The report noted mortgage insurance (MI) does not cover claims principally caused by physical damage, including wildfires, floods or other natural disasters; it is designed to protect against borrower credit default. “Master policies outline the conditions for which property damage would preclude an MI claim, including if the property is deemed uninhabitable and if the damaged property is not restored to a condition no worse than when the MI was initiated,” it said.

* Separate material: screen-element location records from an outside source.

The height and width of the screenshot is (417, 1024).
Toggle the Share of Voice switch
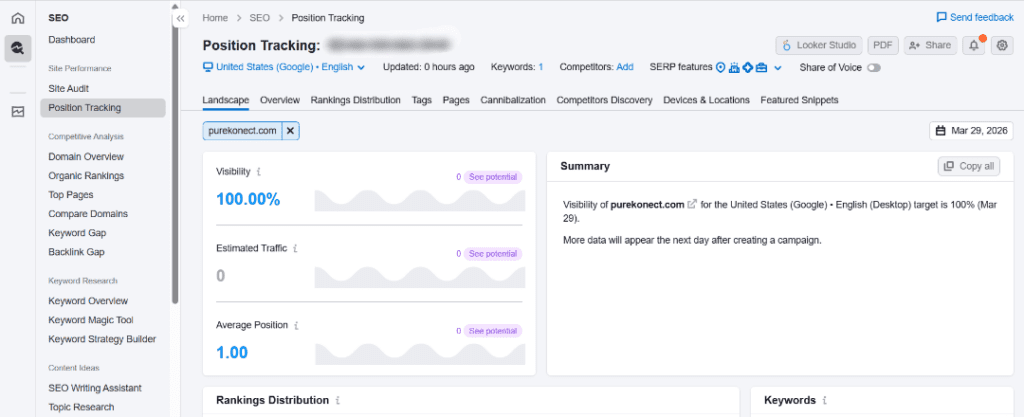point(874,67)
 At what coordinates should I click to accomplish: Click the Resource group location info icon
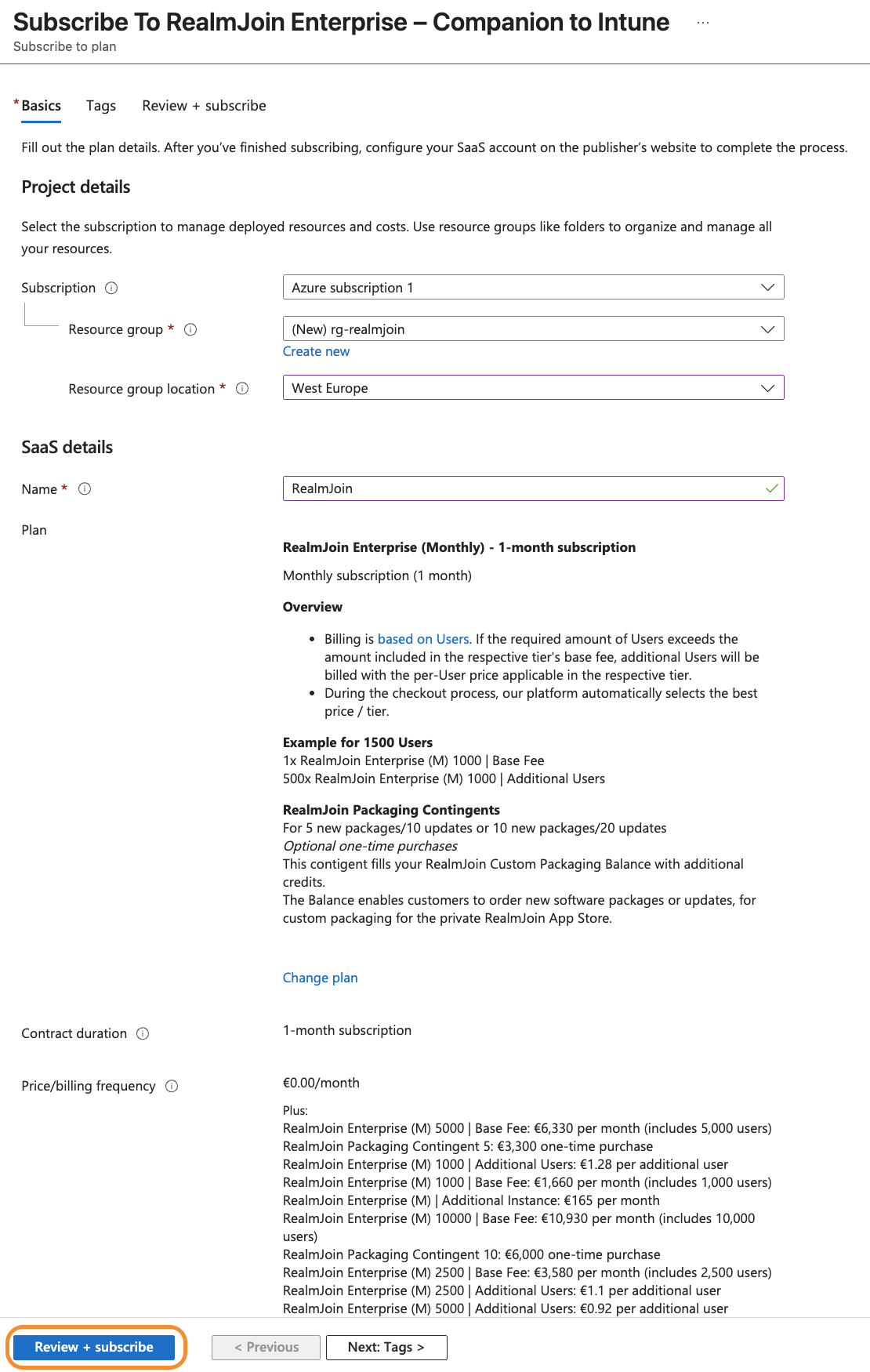coord(242,388)
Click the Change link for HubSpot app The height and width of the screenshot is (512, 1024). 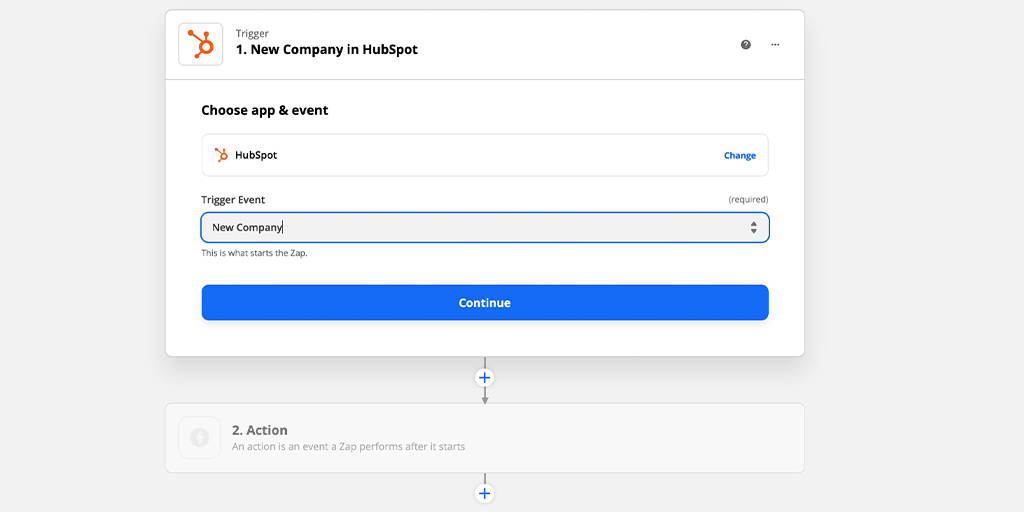coord(740,155)
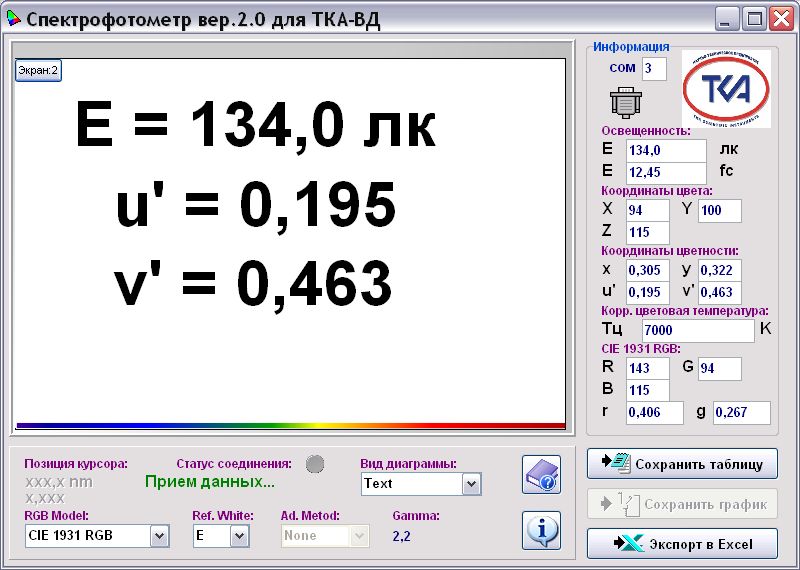Viewport: 800px width, 570px height.
Task: Click the connection status indicator light
Action: pos(315,464)
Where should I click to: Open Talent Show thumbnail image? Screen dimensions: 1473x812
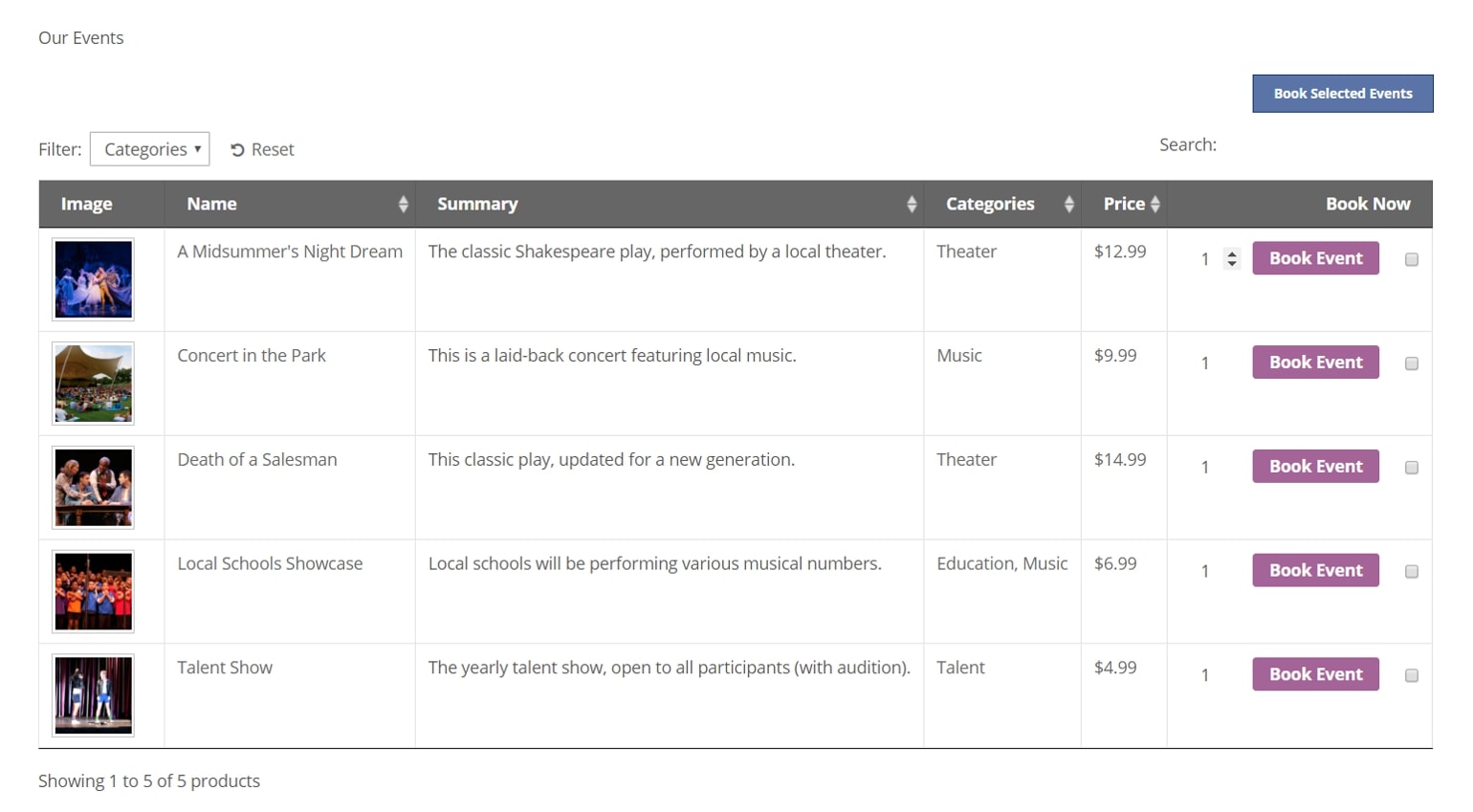[93, 695]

Fitch said the residual risk of a borrower failing to repay the remaining mortgage principal balance after all servicer risk mitigation efforts have been exhausted resides with the lender/investor on the loan. “Historically, borrower delinquencies resulting from natural disasters had a higher propensity to cure, as federal relief efforts and loan servicer forbearance programs help borrowers remain current on mortgage payments,” the report said. “The higher-than-normal cure rate is reflected in a reduction in the capital requirement in the Private Mortgage Insurer Eligibility Requirements coverage ratio. A 0.3x multiplier is applied to the required asset amount for non-performing loans that are in FEMA declared major disaster areas.”
The report noted the limited amount of mortgage insurance-paid losses experienced following a catastrophic event are likely related to employment market disruption “in a concentrated area affected by the event that leads to an extended period of reduced income for residents.”